Conclusions and outlook

In conclusion, our study is the first employing SPA-fNIRS to investigate a mixed-effect of CLE and VFT on cerebral hemodynamics, oxygenation, and systemic physiology. Our new approach (SPA-fNIRS) enabled to understand the interaction of cerebral and systemic parameters. No significant difference in the subjects’ VFT performance was found between blue and red light exposure, while sex and type of VFT (category versus letter) affected the subjects’ performance significantly. Overall, blue light exposure evoked stronger responses in cerebral hemodynamics and oxygenation in the VC. We found several color-independent changes in cerebral and physiological signals due to the VFT. Moreover, significant differences between red and blue light exposure were observed in the recovery phase (post-exposure period) of systemic physiological parameters (namely, PETCO2, SCL, HF, and LF/HF ratio). Therefore, it is essential to consider the relatively long-lasting (15 min) effects of CLE in humans. This underlines the importance of considering the persistent influence of colored light on brain function, cognition, and systemic physiology in everyday life.

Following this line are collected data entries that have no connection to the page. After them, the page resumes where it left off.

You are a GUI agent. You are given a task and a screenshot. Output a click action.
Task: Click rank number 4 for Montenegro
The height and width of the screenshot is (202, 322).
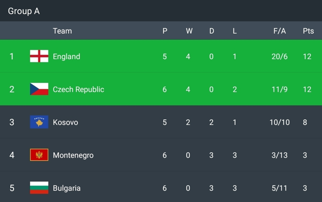[x=12, y=155]
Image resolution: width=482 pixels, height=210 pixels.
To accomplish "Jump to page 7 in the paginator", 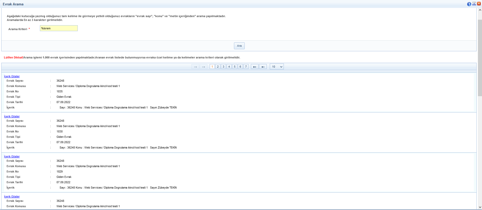I will 246,67.
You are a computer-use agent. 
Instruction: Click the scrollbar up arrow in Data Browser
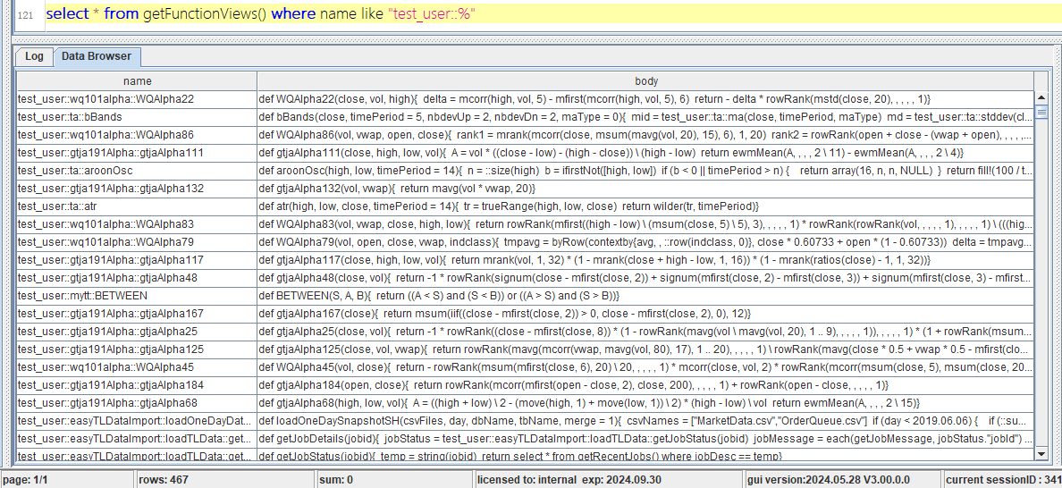point(1041,98)
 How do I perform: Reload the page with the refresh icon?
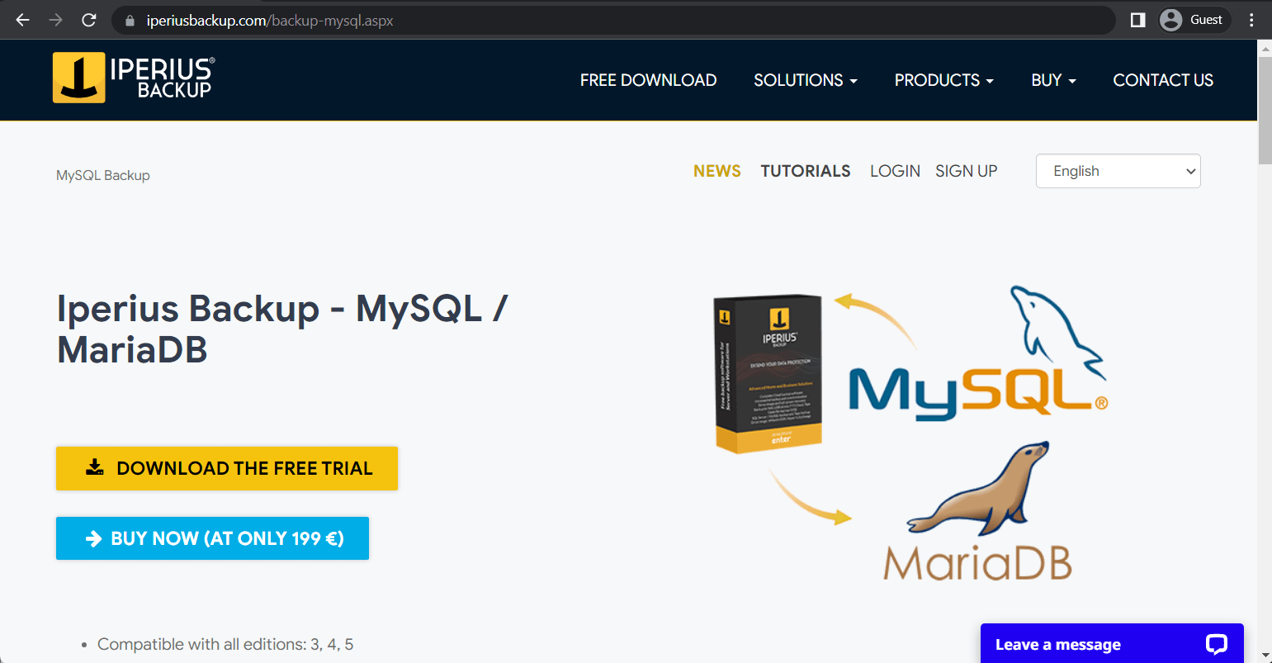88,19
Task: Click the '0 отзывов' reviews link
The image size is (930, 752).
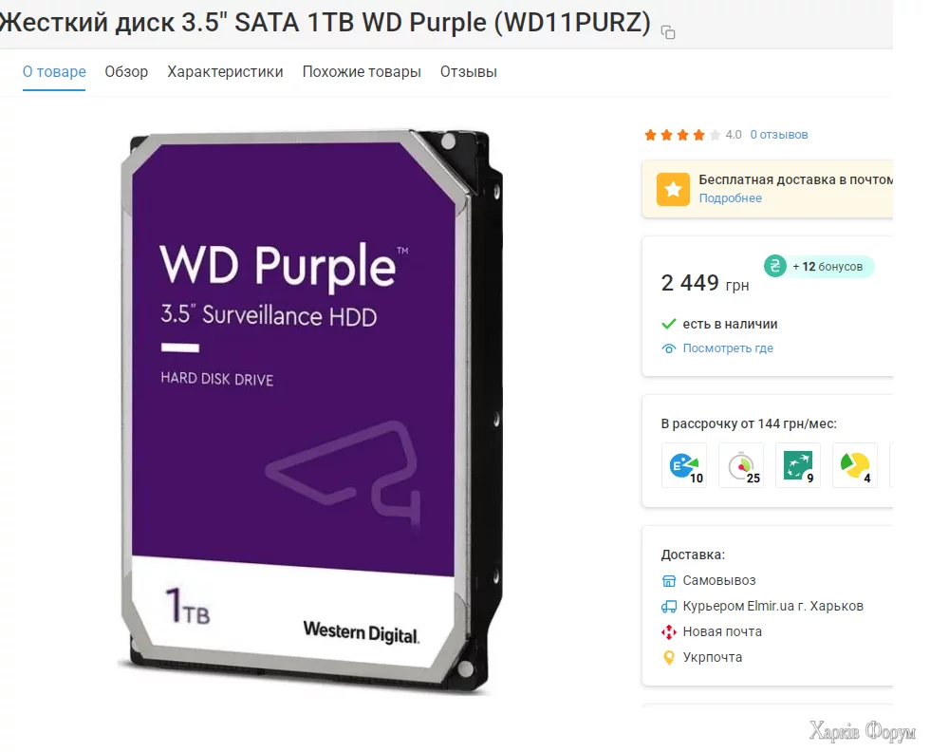Action: (779, 135)
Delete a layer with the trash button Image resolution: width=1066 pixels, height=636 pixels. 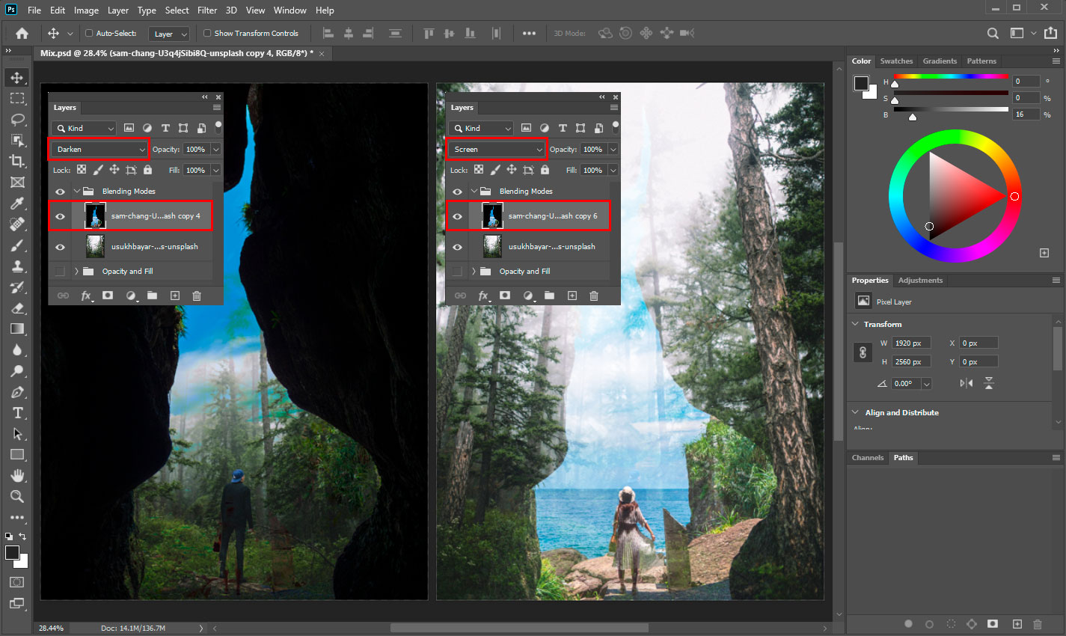point(196,296)
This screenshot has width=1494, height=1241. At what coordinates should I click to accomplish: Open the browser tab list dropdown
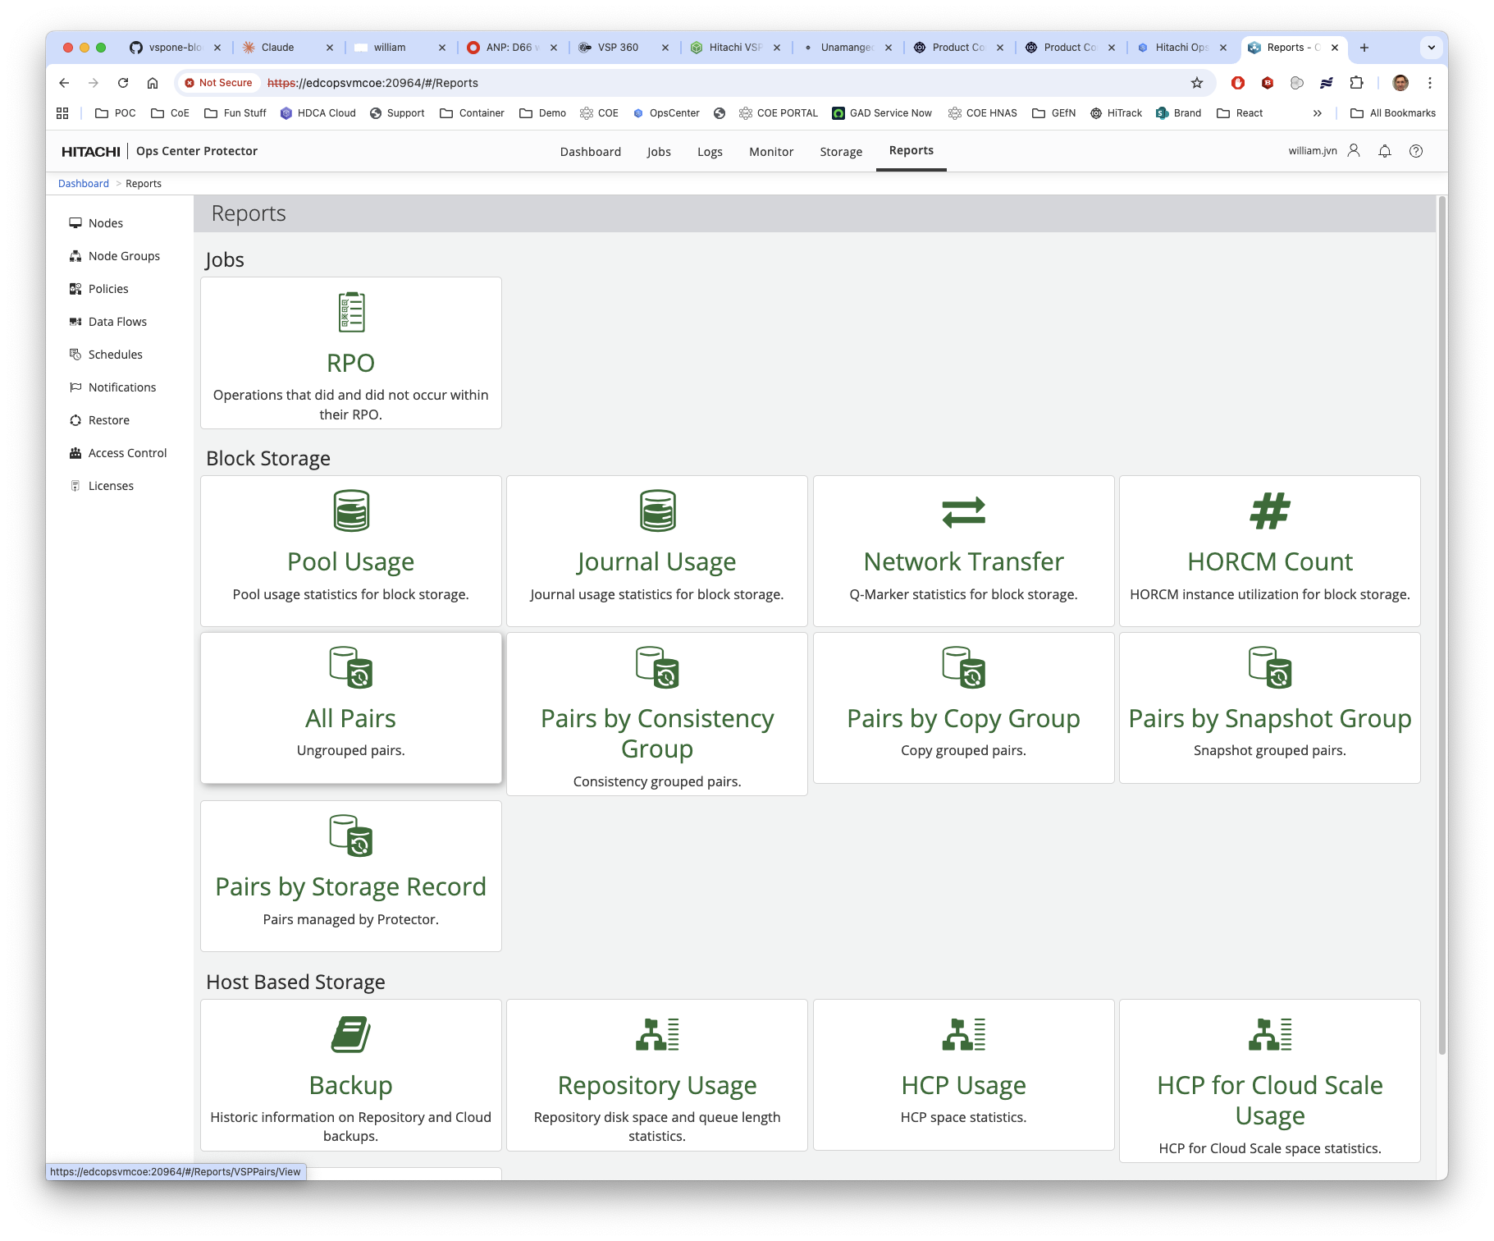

In this study, SPA-fNIRS was used to assess a mixed-effect of CLE and VFT on human physiology. The results imply that the reaction of the brain and the systemic physiology is different or in some cases similar, depending on the physiological parameter and color of the light (with equal perceived brightness). In our previous study, with SPA-fNIRS, we were also able to demonstrate that MAP and SpO2 were positively correlated with [O2Hb] at the PFC during the CLE-VFT45. Therefore, SPA-fNIRS should become a standard approach for fNIRS studies to enable a comprehensive understanding and the correct interpretation of changes in cerebral hemodynamics and oxygenation. This tool enables to understand the underlying reasons for a variety of stimulus-evoked changes and cognitive task performances.

Our findings contribute to a better understanding of CLE effects on human physiology. Although no significant difference in the performance of VFT tasks was found between blue and red light, the physiological color-dependent responses are potentially of high relevance in the process of choosing colors and colored lights for related objectives (e.g., room lighting and workplaces). Specifically, our findings about a mixed-effect of CLE and VFT on human physiology offer a broad range of implications for educational purposes and facilitate a better responding of the following questions: Do colored lights (or colors) play a role in enhancing cognitive task performances as well as learning and nurturing concepts? What colored light improves motivation and creativity in the workplace? Additionally, since exposure to colored light expeditiously increases in our modern society due to modern light sources such as screens and LEDs, investigation of colored light and its impact on human physiology are of rising interest. Especially at the present time, when students have to do their homework using smartphones and tablets, known as modern light-emitting devices, more than before due to the Covid-19 pandemic, another question might be raised: What desktop background color do we pick for educational facilities? The results of this research are expected to facilitate a better understanding of the CLE effects on the underlying neuroscientific mechanisms in the brain and body, which in turn would pave the way for safe and advantageous applications of colored light in daily life and even therapeutic settings. Moreover, in a society that is rapidly exposed to new and increasing lighting, it is expected that the findings of this research are being relevant and beneficial for the scientific community, medical professionals and the society.